Virgin Galactic’s SPAC tie-up with Social Capital Hedosophia had taken the space venture public. Branson has used SPACs to reshape his business empire, as roughly a quarter of his $5.7 billion fortune is invested in companies that listed through such vehicles in the last three years, Bloomberg News reported.
Virgin Orbit Holdings Inc., a satellite launch company in which Branson also owns a stake, went public last year in a SPAC deal backed by the Boeing Co.
Former Facebook Inc. executive Chamath Palihapitiya, a businessman known as the “SPAC King” who backed the Social Capital Hedosophia venture, sold off $213 million in Virgin Galactic shares last year, almost two months before the company amended its 2020 financial statement.
Palihapitiya, who stepped down in February as Virgin Galactic’s chairman, was sued in March by a Virgin Galactic shareholder claiming that he used his insider position to profit from the company’s artificially inflated stock price.
Latham & Watkins and Skadden, Arps, Slate, Meagher & Flom advised Virgin Galactic and Social Capital Hedosophia, respectively, on their 2019 combination.

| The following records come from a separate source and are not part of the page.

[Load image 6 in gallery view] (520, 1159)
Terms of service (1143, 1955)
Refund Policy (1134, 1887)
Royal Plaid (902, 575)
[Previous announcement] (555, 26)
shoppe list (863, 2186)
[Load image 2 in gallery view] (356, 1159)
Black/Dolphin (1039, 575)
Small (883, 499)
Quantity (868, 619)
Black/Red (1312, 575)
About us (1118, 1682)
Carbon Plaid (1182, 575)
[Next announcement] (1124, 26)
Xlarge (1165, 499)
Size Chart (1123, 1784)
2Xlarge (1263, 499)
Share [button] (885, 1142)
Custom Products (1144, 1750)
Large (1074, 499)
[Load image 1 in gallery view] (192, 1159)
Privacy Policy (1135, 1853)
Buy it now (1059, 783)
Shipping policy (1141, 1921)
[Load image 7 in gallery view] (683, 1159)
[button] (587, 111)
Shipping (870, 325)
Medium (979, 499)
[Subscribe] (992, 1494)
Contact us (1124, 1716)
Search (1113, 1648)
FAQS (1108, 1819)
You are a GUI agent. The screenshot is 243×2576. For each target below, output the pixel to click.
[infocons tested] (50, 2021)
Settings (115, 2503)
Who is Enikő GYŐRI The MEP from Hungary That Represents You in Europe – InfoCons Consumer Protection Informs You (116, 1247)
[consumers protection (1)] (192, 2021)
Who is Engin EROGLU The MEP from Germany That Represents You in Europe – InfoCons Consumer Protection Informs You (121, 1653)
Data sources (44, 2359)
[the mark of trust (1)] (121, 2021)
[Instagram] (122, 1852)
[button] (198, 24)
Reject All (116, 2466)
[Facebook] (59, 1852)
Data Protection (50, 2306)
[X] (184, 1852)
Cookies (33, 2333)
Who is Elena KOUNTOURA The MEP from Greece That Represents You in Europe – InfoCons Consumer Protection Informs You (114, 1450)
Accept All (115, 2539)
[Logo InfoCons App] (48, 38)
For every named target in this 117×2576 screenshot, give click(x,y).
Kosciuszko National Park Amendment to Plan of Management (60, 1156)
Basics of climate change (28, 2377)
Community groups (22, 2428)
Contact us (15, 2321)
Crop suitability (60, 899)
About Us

The Virgin Galactic merger spurred similar transactions in the space industry, including at Momentus Inc., a space infrastructure company that last year hired former Department of Defense general counsel Paul Ney to be its top lawyer.
Momentus was sued last month by investors over its 2021 combination with a blank check company that helped take it public.
Virgin Galactic isn’t the only Branson-owned entity to recently change legal chiefs.
Thayer Thompson, a former top lawyer at Virgin Hotels who spent more than a decade working for Branson’s Virgin Group Holdings Ltd., left last year. Virgin Hotels hired former Sidley counsel Elizabeth Stone as its new general counsel in April.
Jeri Rouse Looney, a former senior legal director at Virgin Galactic, left the company last year to become general counsel for Skyryse Inc., an El Segundo, Calif.-based aviation technology startup.
In January, Virgin Galactic hired California lawyer Talina Cole to be its director of employee relations. Cole came aboard a year after Atlanta lawyer Aaron Futch joined the company, which has operations in Southern California and New Mexico, as a senior director for legal, commercial, and regulatory.